「要するにね、僕は不誠実なことが嫌いなのよ。今回の件も、僕が息子を社長にしたがっているという報道が出た。息子を社長にしたいだとか、そんなこと全く考えない。息子だって社長になることは考えていないはず。誰かが社内で噂を流したのかもしれないが、息子本人もびっくりしている」
世襲説が表面化したのは、取締役会に先立ち、“物言う株主”として知られる外資系ファンド「サード・ポイント」がセブン&アイに送った井阪社長退任に反対する書簡だ。そのなかで、
「鈴木会長がご子息である鈴木康弘氏を将来のセブン-イレブン・ジャパン社長に、そしてやがてセブン&アイ・ホールディングスのトップに就ける道筋を開くという別の噂も耳にしています」
とした上で、「この噂が真実だとすれば、鈴木会長のトップとしての適性と判断力に重大な疑問が生じ、会長が御グループのために的確な判断を下しているかどうかが疑われることになります」と批判していた。
それに対して鈴木氏は、社内に噂を流した人物がいることを匂わせながら明確に世襲説を否定したわけだが、だとすると井阪社長退任案は何のためだったのか。

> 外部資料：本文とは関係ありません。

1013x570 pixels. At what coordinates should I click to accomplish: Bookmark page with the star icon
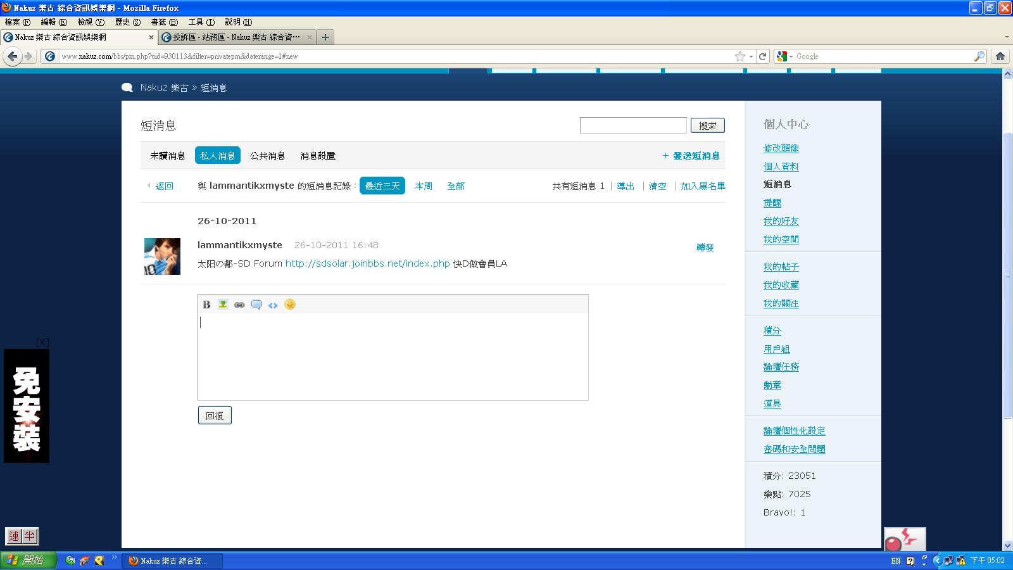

「今の社長(井阪氏)は自分が社長に選んだし、育てようとしたけれど、一つ一つの小さい店舗をどんどん伸ばしていくためには、新しいことをどんどん提案していかないといけない。井阪くんはそういう提案力は乏しかった。決してケンカしたわけではないが、7年も務めたから交代して、もっと積極的に新しいことに挑戦する人間に軸になってもらおうと考えたんです。7年の間に会社の利益は最高益になったが、それも彼がやったわけではない」
その上で、退任案が取締役会で拒まれた結果、自ら辞任を表明した理由をこう明かした。
「セブン-イレブンの創業については私が仕切ってやった。たくさんのオーナー(フランチャイズオーナー)がいるので、そこで(世襲説に関する)ウソを言ったりゴタゴタするようなことがあったら、オーナーや社員に申し訳ない。それで僕はすっぱり辞めた。誠実じゃないといけないと。お客さんに対しても誠実にしてくださいといつも言っている。ゴタゴタすることは本意ではない」
口調は穏やかだが、セブン&アイの好業績を一手に支えるセブン-イレブンについて「創業したのは私だ」という一言に、強烈な自負が覗く。それは、創業家に対するメッセージと受け止められる。